--- Data for this task ---

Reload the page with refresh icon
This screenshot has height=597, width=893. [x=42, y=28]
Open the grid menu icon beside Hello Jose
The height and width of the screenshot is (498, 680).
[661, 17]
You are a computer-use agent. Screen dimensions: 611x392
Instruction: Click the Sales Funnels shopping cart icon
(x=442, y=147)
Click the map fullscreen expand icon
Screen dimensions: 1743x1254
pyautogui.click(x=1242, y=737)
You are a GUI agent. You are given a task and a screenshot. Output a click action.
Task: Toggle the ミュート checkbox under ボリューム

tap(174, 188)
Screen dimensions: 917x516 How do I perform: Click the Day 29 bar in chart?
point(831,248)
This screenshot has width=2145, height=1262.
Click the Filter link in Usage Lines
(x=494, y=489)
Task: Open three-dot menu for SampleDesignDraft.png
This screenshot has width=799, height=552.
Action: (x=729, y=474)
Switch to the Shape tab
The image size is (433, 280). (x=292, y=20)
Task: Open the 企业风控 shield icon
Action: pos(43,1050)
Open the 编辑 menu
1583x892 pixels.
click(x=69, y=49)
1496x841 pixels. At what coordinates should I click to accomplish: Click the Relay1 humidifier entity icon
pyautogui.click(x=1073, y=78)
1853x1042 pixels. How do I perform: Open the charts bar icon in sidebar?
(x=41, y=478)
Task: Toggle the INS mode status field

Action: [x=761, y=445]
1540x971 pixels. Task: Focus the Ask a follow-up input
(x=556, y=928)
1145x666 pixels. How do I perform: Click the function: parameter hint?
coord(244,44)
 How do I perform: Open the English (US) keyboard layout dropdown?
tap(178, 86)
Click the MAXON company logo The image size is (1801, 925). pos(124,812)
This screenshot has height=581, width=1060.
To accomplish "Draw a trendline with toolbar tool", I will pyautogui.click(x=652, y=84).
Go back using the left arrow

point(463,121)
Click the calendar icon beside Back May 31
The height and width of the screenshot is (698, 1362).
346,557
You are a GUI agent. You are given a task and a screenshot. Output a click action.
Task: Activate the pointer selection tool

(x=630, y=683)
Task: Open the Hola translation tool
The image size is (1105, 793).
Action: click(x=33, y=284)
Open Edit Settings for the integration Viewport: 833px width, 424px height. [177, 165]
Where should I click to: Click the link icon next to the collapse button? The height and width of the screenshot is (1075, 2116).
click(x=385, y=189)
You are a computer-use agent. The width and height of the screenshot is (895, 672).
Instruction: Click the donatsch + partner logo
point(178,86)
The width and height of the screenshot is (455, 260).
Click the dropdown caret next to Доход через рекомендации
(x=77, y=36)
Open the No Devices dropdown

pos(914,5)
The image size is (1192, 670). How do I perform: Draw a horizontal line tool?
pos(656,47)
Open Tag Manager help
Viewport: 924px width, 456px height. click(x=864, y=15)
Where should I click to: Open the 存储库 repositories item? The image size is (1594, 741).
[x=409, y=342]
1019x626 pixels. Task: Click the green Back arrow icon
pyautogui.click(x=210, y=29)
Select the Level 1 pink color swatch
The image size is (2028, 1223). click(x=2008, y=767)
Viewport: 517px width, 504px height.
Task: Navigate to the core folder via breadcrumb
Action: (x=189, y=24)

---

Word for word, copy the material above.

Reload the page with refresh icon
This screenshot has height=597, width=893. [x=42, y=28]
Open the grid menu icon beside Hello Jose
The height and width of the screenshot is (498, 680).
[661, 17]
You are a computer-use agent. Screen dimensions: 611x392
Instruction: Click the Sales Funnels shopping cart icon
(x=442, y=147)
Click the map fullscreen expand icon
Screen dimensions: 1743x1254
pyautogui.click(x=1242, y=737)
You are a GUI agent. You are given a task and a screenshot. Output a click action.
Task: Toggle the ミュート checkbox under ボリューム

tap(174, 188)
Screen dimensions: 917x516 How do I perform: Click the Day 29 bar in chart?
point(831,248)
This screenshot has width=2145, height=1262.
Click the Filter link in Usage Lines
(x=494, y=489)
Task: Open three-dot menu for SampleDesignDraft.png
This screenshot has width=799, height=552.
Action: (x=729, y=474)
Switch to the Shape tab
The image size is (433, 280). (x=292, y=20)
Task: Open the 企业风控 shield icon
Action: pos(43,1050)
Open the 编辑 menu
1583x892 pixels.
click(x=69, y=49)
1496x841 pixels. At what coordinates should I click to accomplish: Click the Relay1 humidifier entity icon
pyautogui.click(x=1073, y=78)
1853x1042 pixels. How do I perform: Open the charts bar icon in sidebar?
(x=41, y=478)
Task: Toggle the INS mode status field

Action: [x=761, y=445]
1540x971 pixels. Task: Focus the Ask a follow-up input
(x=556, y=928)
1145x666 pixels. How do I perform: Click the function: parameter hint?
coord(244,44)
 How do I perform: Open the English (US) keyboard layout dropdown?
tap(178, 86)
Click the MAXON company logo The image size is (1801, 925). pos(124,812)
This screenshot has height=581, width=1060.
To accomplish "Draw a trendline with toolbar tool", I will pyautogui.click(x=652, y=84).
Go back using the left arrow

point(463,121)
Click the calendar icon beside Back May 31
The height and width of the screenshot is (698, 1362).
346,557
You are a GUI agent. You are given a task and a screenshot. Output a click action.
Task: Activate the pointer selection tool

(x=630, y=683)
Task: Open the Hola translation tool
The image size is (1105, 793).
Action: click(x=33, y=284)
Open Edit Settings for the integration Viewport: 833px width, 424px height. [177, 165]
Where should I click to: Click the link icon next to the collapse button? The height and width of the screenshot is (1075, 2116).
click(x=385, y=189)
You are a computer-use agent. The width and height of the screenshot is (895, 672).
Instruction: Click the donatsch + partner logo
point(178,86)
The width and height of the screenshot is (455, 260).
Click the dropdown caret next to Доход через рекомендации
(x=77, y=36)
Open the No Devices dropdown

pos(914,5)
The image size is (1192, 670). How do I perform: Draw a horizontal line tool?
pos(656,47)
Open Tag Manager help
Viewport: 924px width, 456px height. click(x=864, y=15)
Where should I click to: Open the 存储库 repositories item? The image size is (1594, 741).
[x=409, y=342]
1019x626 pixels. Task: Click the green Back arrow icon
pyautogui.click(x=210, y=29)
Select the Level 1 pink color swatch
The image size is (2028, 1223). click(x=2008, y=767)
Viewport: 517px width, 504px height.
Task: Navigate to the core folder via breadcrumb
Action: (x=189, y=24)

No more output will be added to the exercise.